** Opening SOURCE RECORDS block **

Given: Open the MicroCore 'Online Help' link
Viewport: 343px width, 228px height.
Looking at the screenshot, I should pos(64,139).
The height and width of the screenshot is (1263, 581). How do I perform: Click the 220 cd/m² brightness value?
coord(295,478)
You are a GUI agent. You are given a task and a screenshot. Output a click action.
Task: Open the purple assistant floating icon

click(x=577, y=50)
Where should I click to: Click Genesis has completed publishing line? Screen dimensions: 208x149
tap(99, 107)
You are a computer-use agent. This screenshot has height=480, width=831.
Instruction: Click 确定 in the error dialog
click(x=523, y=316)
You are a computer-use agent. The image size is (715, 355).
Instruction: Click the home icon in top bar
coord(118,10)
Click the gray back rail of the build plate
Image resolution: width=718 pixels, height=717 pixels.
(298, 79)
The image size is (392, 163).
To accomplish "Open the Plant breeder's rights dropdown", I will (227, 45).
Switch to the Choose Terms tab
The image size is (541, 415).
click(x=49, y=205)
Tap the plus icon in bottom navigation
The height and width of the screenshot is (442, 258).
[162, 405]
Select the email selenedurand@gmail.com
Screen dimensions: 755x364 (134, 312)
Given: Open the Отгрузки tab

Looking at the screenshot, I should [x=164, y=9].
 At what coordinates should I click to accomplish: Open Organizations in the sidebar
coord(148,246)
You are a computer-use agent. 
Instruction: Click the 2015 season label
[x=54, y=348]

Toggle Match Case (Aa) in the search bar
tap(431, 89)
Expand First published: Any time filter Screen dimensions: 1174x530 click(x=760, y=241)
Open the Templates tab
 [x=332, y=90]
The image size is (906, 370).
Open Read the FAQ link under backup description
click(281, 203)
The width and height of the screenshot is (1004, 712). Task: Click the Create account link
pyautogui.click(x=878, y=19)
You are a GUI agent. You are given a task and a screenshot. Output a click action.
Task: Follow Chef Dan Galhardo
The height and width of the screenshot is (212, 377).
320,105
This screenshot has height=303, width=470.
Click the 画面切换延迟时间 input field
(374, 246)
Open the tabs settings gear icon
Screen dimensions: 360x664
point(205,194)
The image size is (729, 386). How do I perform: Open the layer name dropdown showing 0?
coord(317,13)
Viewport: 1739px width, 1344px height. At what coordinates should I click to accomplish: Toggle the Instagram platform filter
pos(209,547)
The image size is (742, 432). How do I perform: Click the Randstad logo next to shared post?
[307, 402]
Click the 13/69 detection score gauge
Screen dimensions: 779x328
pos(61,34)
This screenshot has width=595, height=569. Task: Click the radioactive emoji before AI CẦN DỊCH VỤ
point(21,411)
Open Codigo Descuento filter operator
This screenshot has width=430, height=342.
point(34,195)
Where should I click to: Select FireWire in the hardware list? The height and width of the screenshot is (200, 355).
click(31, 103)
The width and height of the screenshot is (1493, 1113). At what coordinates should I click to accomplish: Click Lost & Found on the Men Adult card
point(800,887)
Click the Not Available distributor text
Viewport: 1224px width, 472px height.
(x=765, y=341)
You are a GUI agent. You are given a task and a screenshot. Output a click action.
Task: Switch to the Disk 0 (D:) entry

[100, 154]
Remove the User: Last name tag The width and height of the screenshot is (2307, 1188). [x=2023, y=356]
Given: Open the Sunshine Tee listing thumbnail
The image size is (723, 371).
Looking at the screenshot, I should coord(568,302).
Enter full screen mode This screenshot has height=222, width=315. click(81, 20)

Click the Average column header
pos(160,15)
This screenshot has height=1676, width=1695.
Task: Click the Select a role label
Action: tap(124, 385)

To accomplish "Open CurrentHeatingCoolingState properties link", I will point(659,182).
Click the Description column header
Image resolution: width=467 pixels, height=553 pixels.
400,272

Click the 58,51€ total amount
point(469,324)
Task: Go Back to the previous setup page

** Closing SOURCE RECORDS block **

* [WHAT YOU HAVE TO DO] Check each line above for the string "computer" and copy the ones that have it.

* [EXERCISE SOLUTION]
You are a computer-use agent. This screenshot has height=480, width=831.
You are a computer-use agent. The image size is (715, 355).
You are a computer-use agent. 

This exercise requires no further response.